Pour ceux qui ne connaissent pas encore cette tendance qui nous vient des États-Unis, le "finsta" est un faux compte, un compte secondaire, souvent anonymisé et tenu parallèlement au "realinsta", le compte officiel de la personne.
Alors que dans leur realinsta, les gens se mettent en valeur, en filtrant soigneusement ce qu’ils montrent d’eux, le finsta fait office d’exutoire, de journal intime, dans lequel ils affichent leurs déboires, leurs moments de déprime, les épisodes banals de leur quotidien.
Ces images n’ont pas vocation à les représenter aux yeux du monde comme le realinsta, où on se fait le promoteur de sa propre image (self-branding), où l’on se vend en cultivant l’exceptionnel, la performance et la perfection. Non, ces finsta alimentés quotidiennement voire plusieurs fois par jour (contrairement aux realinsta) sont destinés à leur cercle primaire (amis) et sont souvent privés. Les usagers révèlent alors leur vrai visage et émotions à leurs proches, ainsi tenus informés de leurs problèmes et péripéties.

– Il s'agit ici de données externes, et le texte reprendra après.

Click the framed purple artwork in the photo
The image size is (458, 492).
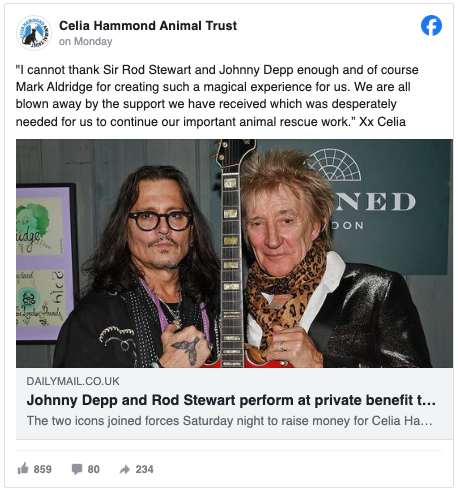point(46,263)
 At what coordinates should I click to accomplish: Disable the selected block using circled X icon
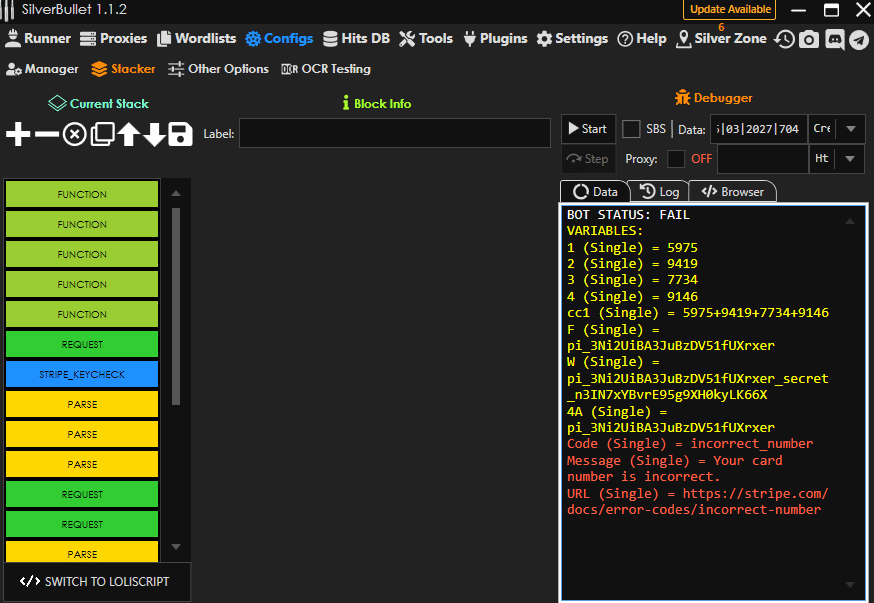point(75,135)
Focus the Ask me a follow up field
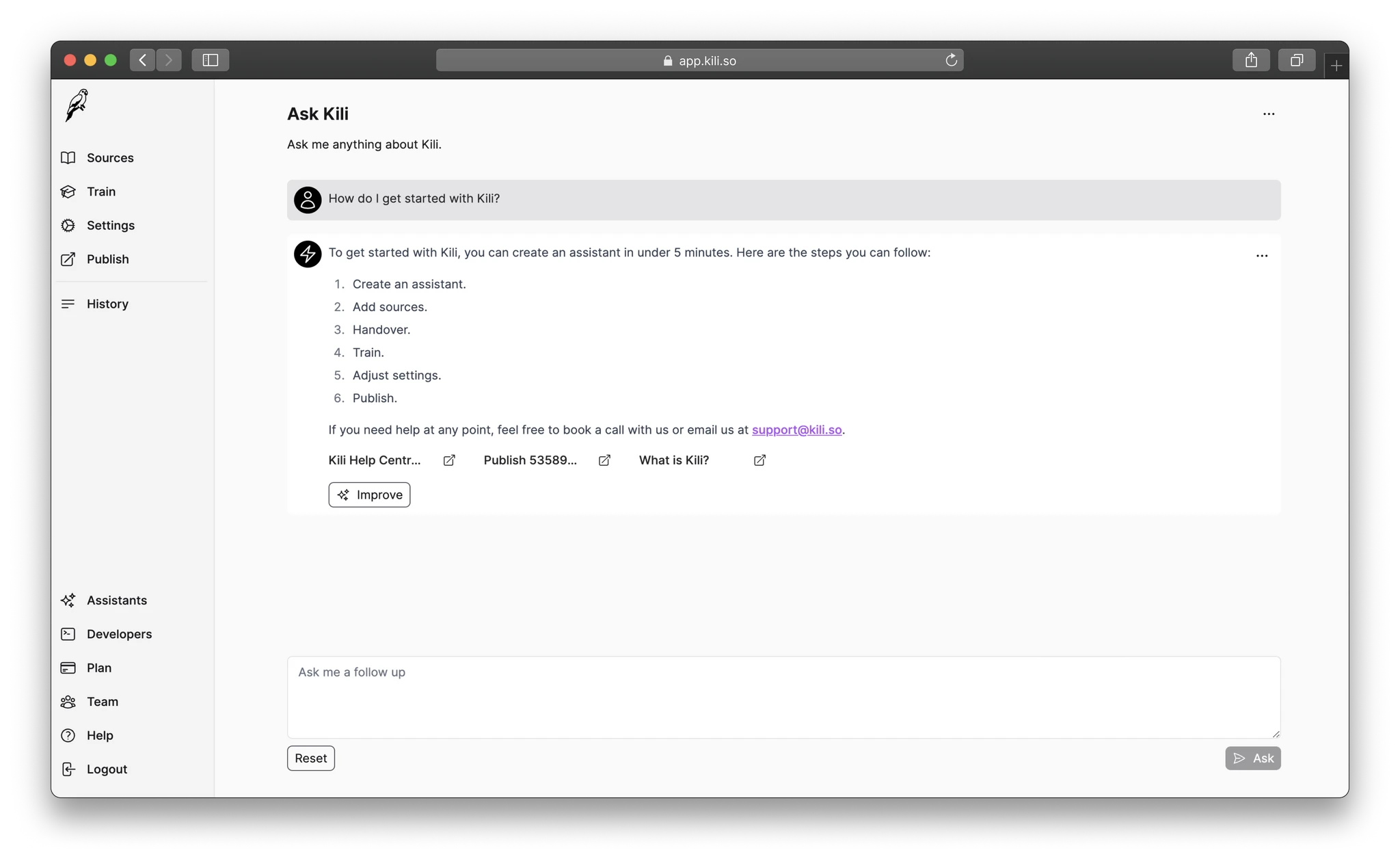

Réceptacle des photos “inappropriées”, qui pourraient être jugées immorales par la famille ou la communauté, support de photos amusantes, un peu bêtes comme des lendemains de soirée, archives numériques de souvenirs d’enfance ou de photos de son animal de compagnie, mises à nu des états de pensée et des sentiments profonds (certains y font même leur coming out), l’usage des finsta est multiple.

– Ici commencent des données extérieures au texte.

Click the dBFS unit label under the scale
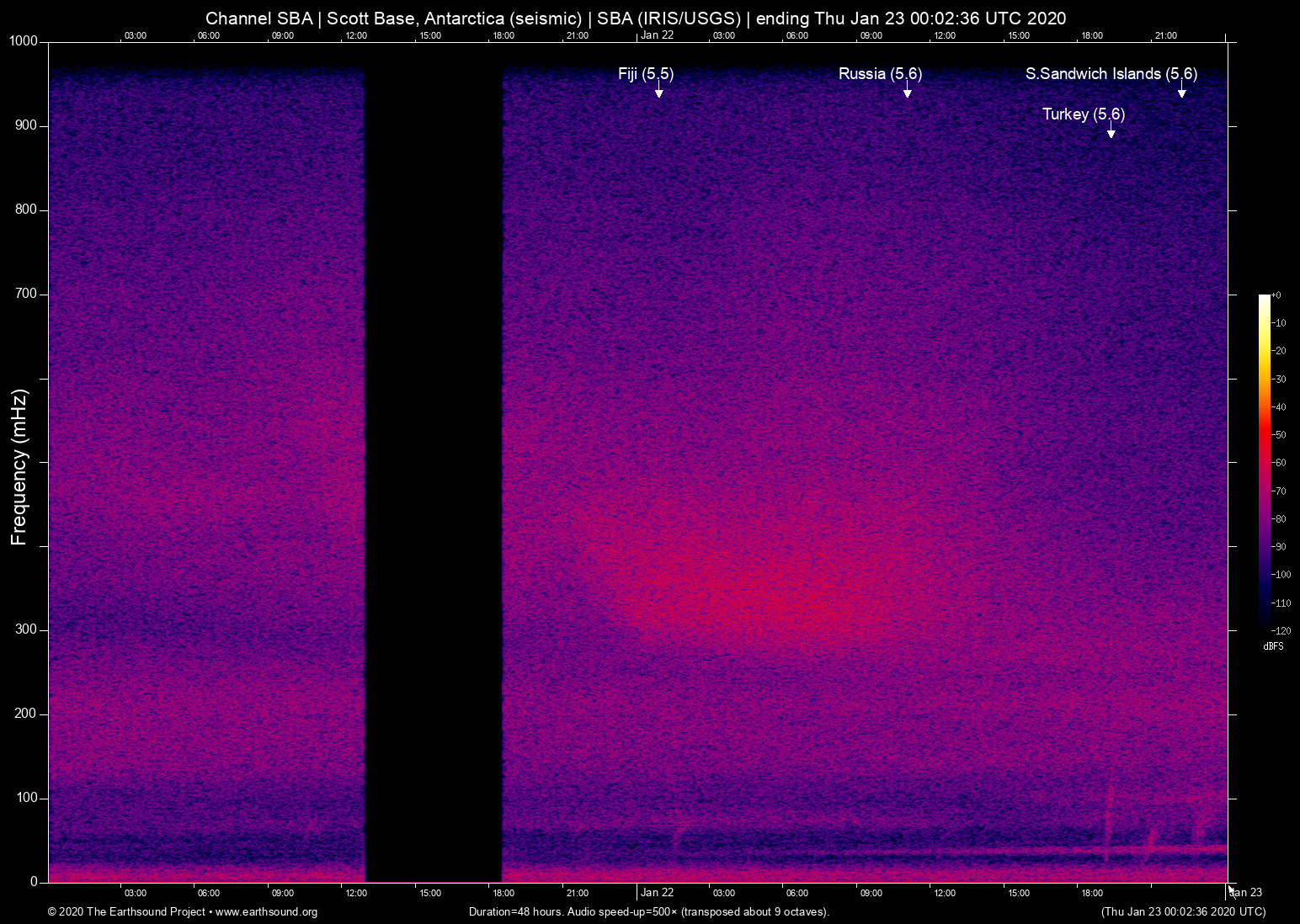This screenshot has height=924, width=1300. tap(1273, 646)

Pour comprendre pourquoi de plus en plus de jeunes y ont recours, nous avons interrogé Olivier Aïm, maître de conférence au Celsa et spécialiste du panoptisme (les formes que prend la surveillance dans notre société).
Il nous explique que ce terme n’est pas récent : « je l’ai entendu il y a environ quatre ans, et je l’avais oublié. Il y a une recrudescence de cette notion. C’est une appellation davantage exogène qu’endogène (qui vient de l’extérieur), plus employée par les journaux que par les acteurs concernés, même si elle renvoie à des pratiques effectives sur les plateformes. Ces pratiques qui contournent l’injonction à être visible sur les réseaux sociaux ne sont pas nouvelles. »

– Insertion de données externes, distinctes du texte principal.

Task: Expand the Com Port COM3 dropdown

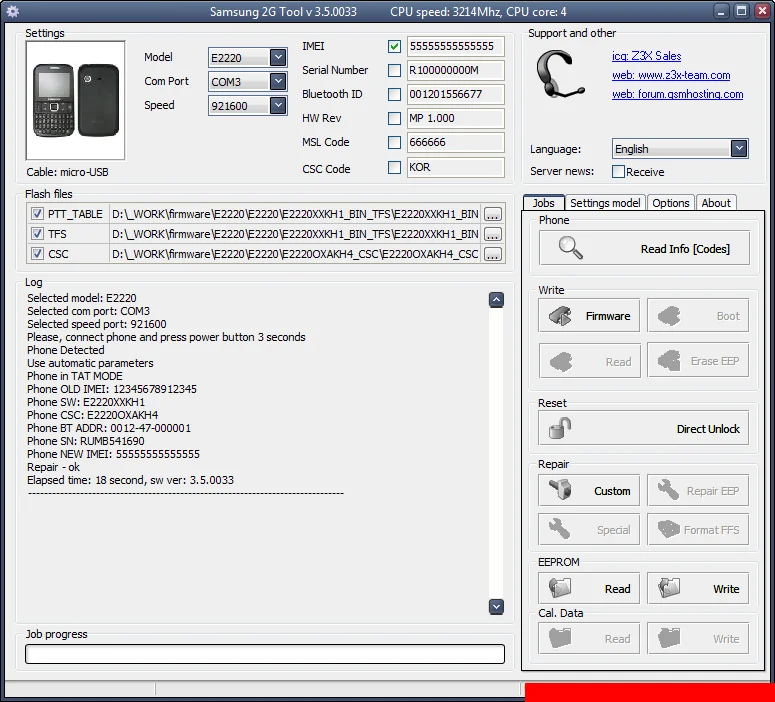Action: click(x=277, y=82)
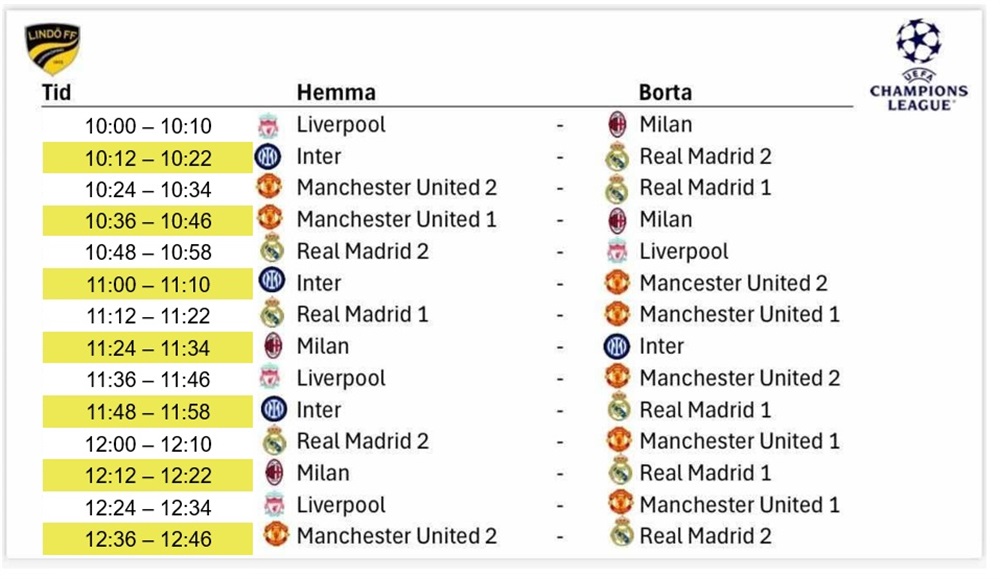Click the 10:00 – 10:10 time slot
The height and width of the screenshot is (579, 1000).
coord(148,126)
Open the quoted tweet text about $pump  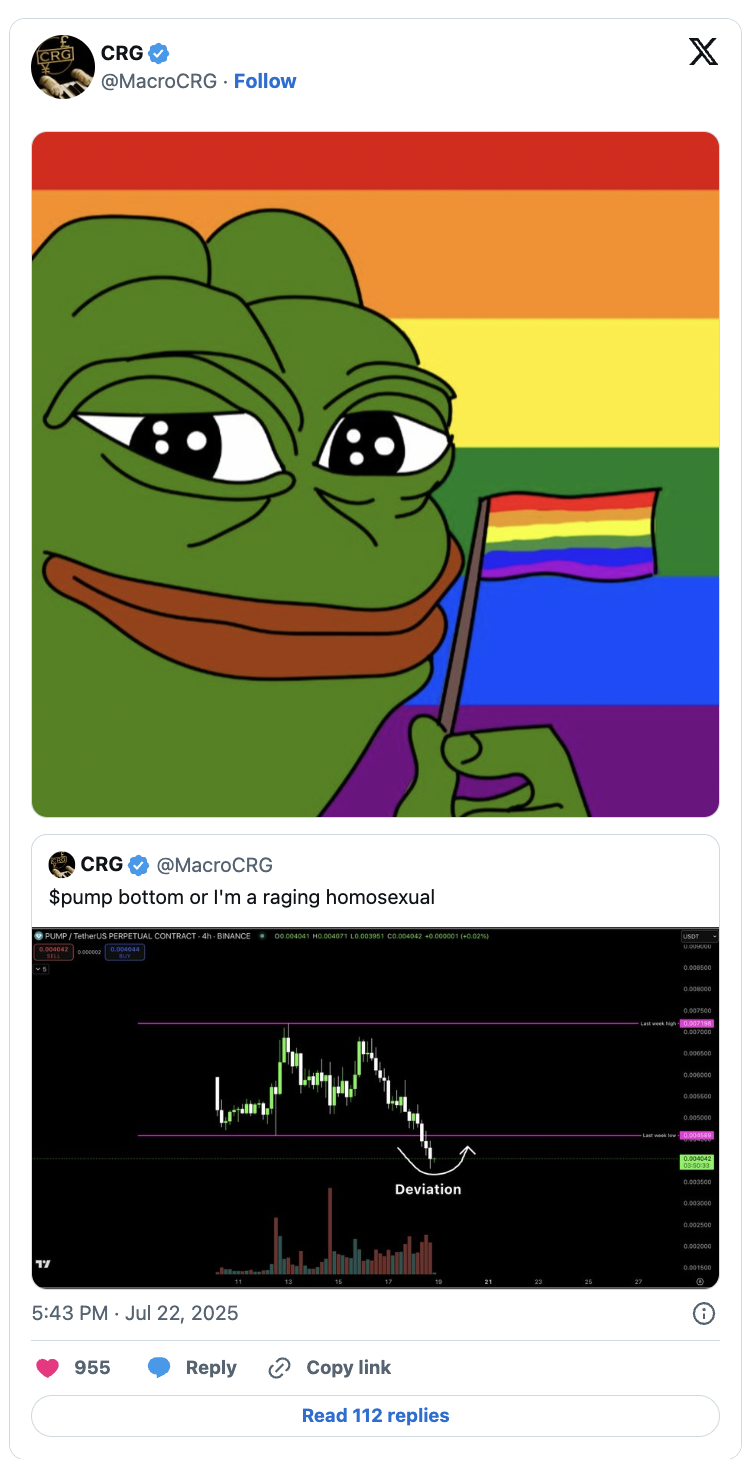pos(242,897)
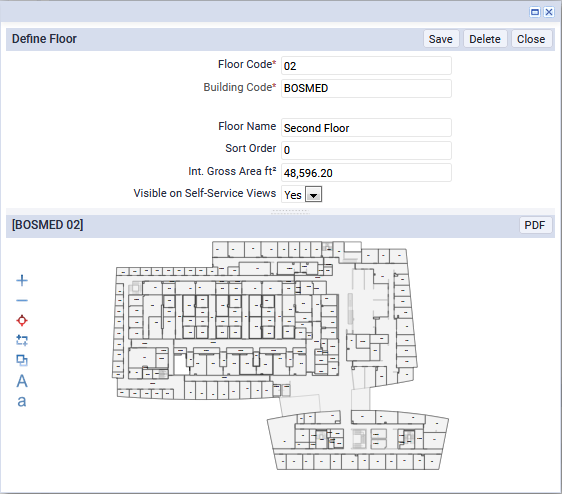Increase label text size with large A
The width and height of the screenshot is (562, 494).
click(x=22, y=381)
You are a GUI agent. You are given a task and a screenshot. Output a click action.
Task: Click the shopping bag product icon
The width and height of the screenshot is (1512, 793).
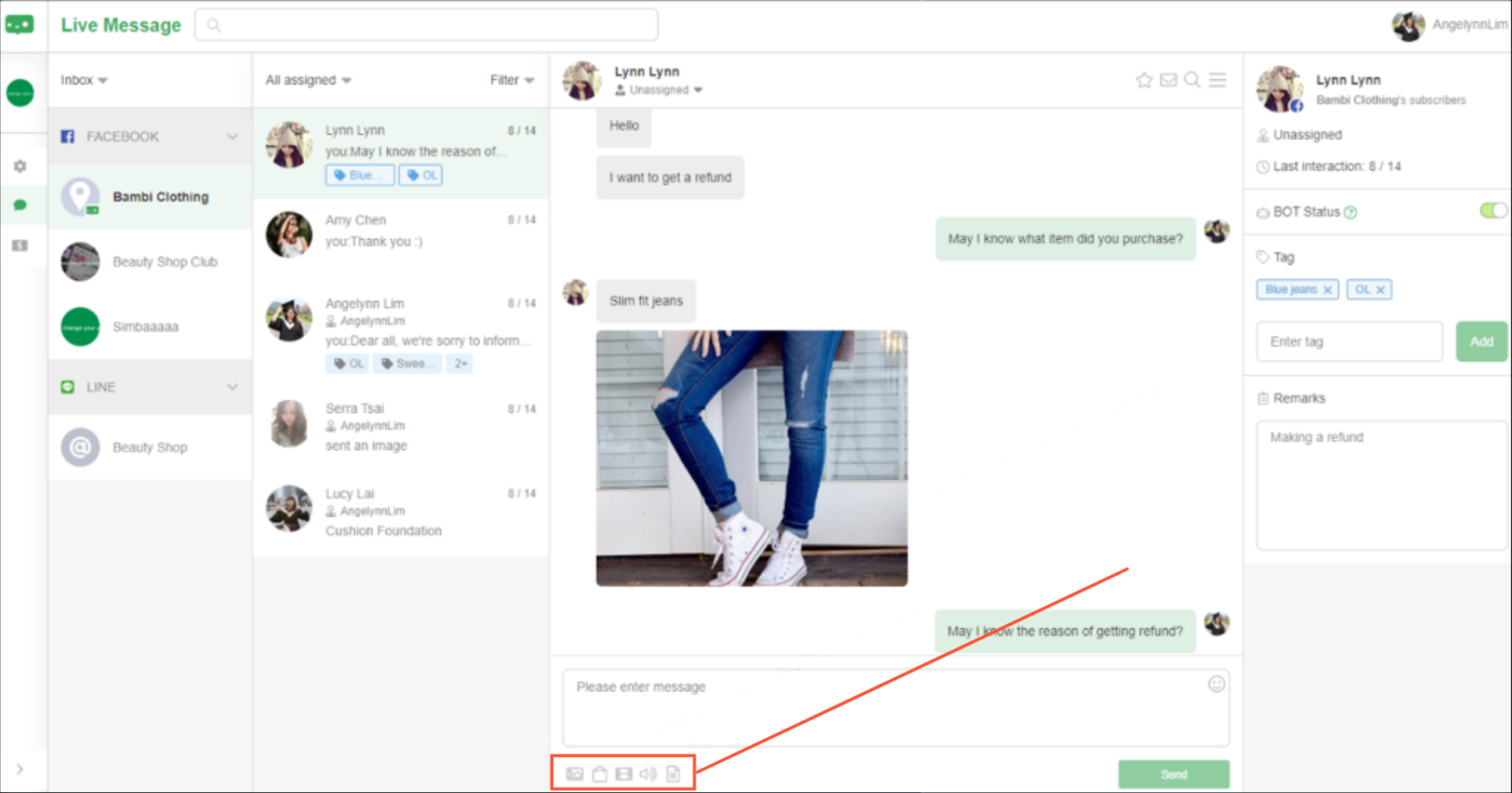599,774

Selon lui, l’usage accru des finsta traduit un conflit entre deux transparences. D’une part, l’individu doit se plier à une transparence uniformisée, standardisée, "disciplinée" (selon les termes de Michel Foucault) sur son realinsta, au risque de se surveiller. Il faut y faire l’étalage de son bonheur, le jeu de la visibilité, car en dehors des réseaux sociaux, on n’existe pas. On en vient à pratiquer le "social cooling" ("refroidissement social", tiré du réchauffement climatique), c’est-à-dire à modifier son comportement sur le web pour paraître cool car on sait qu’on y est évalué, observé.
En réponse à cette "inscription en faux" sur les réseaux (expression empruntée à Antonio Casilli) émerge une deuxième forme de transparence, alternative, qui s’émancipe des normes et des standards. Celle-ci serait authentique, moins "lisse" et brillante, plus "mate" (comme dirait Barthes) et marquerait un lâcher-prise avec la performance. On y exprime les fails, la loose de la vie sur le mode des "VDM".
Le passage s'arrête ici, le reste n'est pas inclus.